There were girls being sold, whether complicit in it or not. Slater’s mother had been sold, what felt like a lifetime ago. Taken by human traffickers, disappearing into the seedy underbelly of an unseen global industry, never to be heard from again. His father hadn’t been able to handle the guilt, the fact that he wallowed in fear and did nothing to try and find her. He’d checked out using his own gun a couple of years after it happened. Leaving Slater an orphan, chewed up and run through the system, until a certain black division of the government plucked him out of the military for a greater purpose.
The rest was history.
He said, ‘I’ll be fine.’
‘Then let’s not waste time,’ King said.
Violetta didn’t approach them, didn’t try to initiate physical contact. It was easier that way. A certain detachment had to be there when an operation was imminent. There was no guarantee either of them would walk out of the unlicensed club alive. Frankly, Slater didn’t think a band of street thugs would pose much of a challenge, but that was the worst part about what they did.
It was unpredictable.
Violetta said, ‘Good luck. Don’t start a war.’
‘We’ll do our best,’ King said.
He made for the door.
Slater followed, eyes on his back.
Locked onto the dark red suit material.
He stuffed that colour down into the recesses of his mind.
Willed himself not to let it out tonight.
10
Right on time, a Bentley Flying Spur pulled into the estate.
It was a behemoth of a four-door, big and dark green, but it whispered up to the front porch making practically no noise at all. Alexis swung the driver’s door open and climbed out. She tossed Slater the keys.
‘Any issues?’ King said.
‘None
,’ she said. ‘I made it back, didn’t I?’
‘Here’s hoping you didn’t get flagged in the system.’
‘I don’t think they would have leased me the car if that was the case,’ she said. ‘Besides, it’s been a month. If there was something that could lift the blanket off our old identities, it would have happened by now.’
Slater smiled as she passed him by. ‘You don’t get fazed, do you?’
She said, ‘Thought that was a fundamental part of the job. You look good.’
‘Don’t I always?’ he whispered.
She took his hand — briefly — on the way past. ‘Don’t get yourself killed.’
‘I’ll keep that in mind.’
Then she was gone, leaving the two of them alone in the balmy desert night.
King said, ‘This feels different, doesn’t it?’
‘How?’ Slater said, but he knew.
‘Doesn’t feel like work.’
‘I think we can manage,’ Slater said. ‘It’s just street thugs running some janky racket.’
‘For now it is. When does anything ever resolve itself neatly?’

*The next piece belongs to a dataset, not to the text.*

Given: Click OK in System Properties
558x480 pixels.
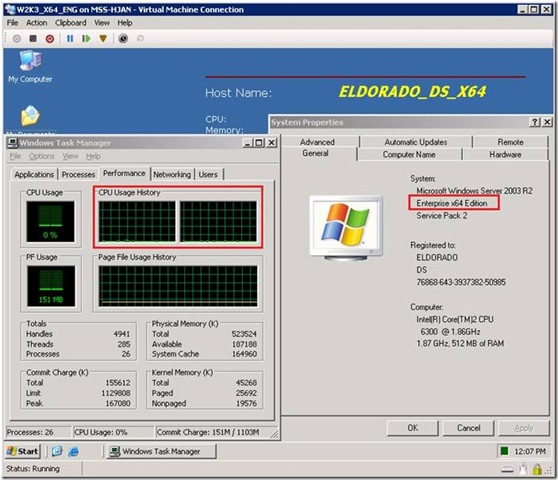Looking at the screenshot, I should (412, 428).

‘It doesn’t,’ Slater said, and made for the driver’s seat. ‘That’s the fun part.’
King rode shotgun, and Slater familiarised himself with the Bentley’s cockpit and drove out of the estate. The gates rumbled closed behind them — Violetta’s invisible hand, sealing them out.
There should have been nerves inside the car.

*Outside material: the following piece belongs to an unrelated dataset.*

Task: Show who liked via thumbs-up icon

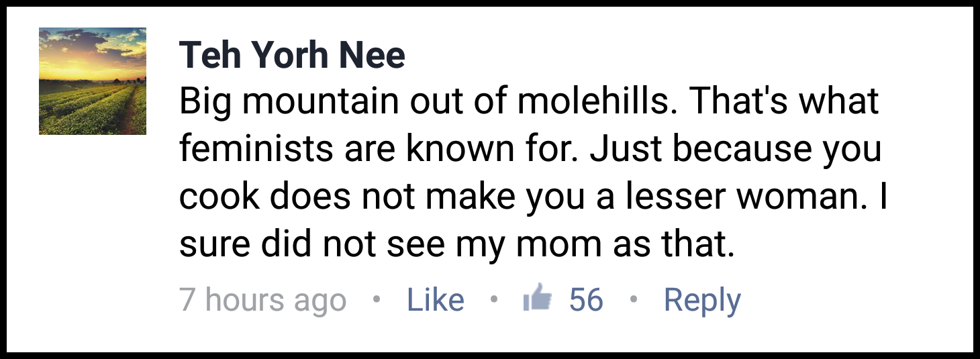Action: pos(538,298)
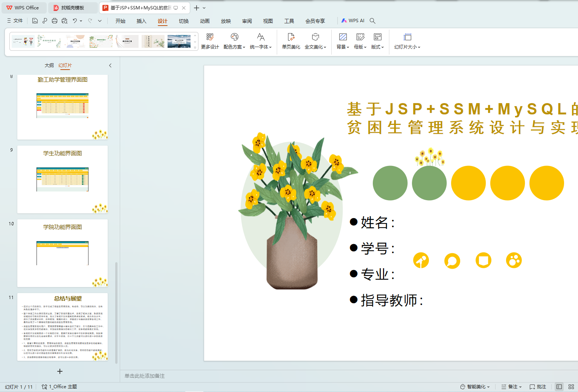Click the Print icon in quick toolbar
Image resolution: width=578 pixels, height=392 pixels.
[55, 21]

The stress of undercover work — having to pretend they were undesirables, aware that the slightest slip-up would ruin everything, trapping them in an unfamiliar web.
But there was nothing.
They might as well have been heading out for groceries.

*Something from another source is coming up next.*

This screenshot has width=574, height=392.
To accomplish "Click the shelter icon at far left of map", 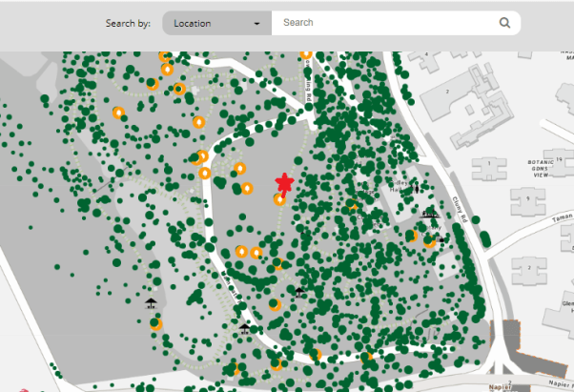I will (150, 304).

They drove east for fifteen minutes, staying on West Desert Inn Road the whole time, passing darkened suburbia and a handful of empty sand lots. Then the Spring Mountain gravel pit loomed on their right, like the ground had opened up and swallowed an area the size of several football fields whole. Minutes later they were in Chinatown. Wan’s had a public address King found on Google, so he navigated as Slater guided the luxury ride through relatively quiet streets. It was a weeknight, and the allure of Vegas was elsewhere.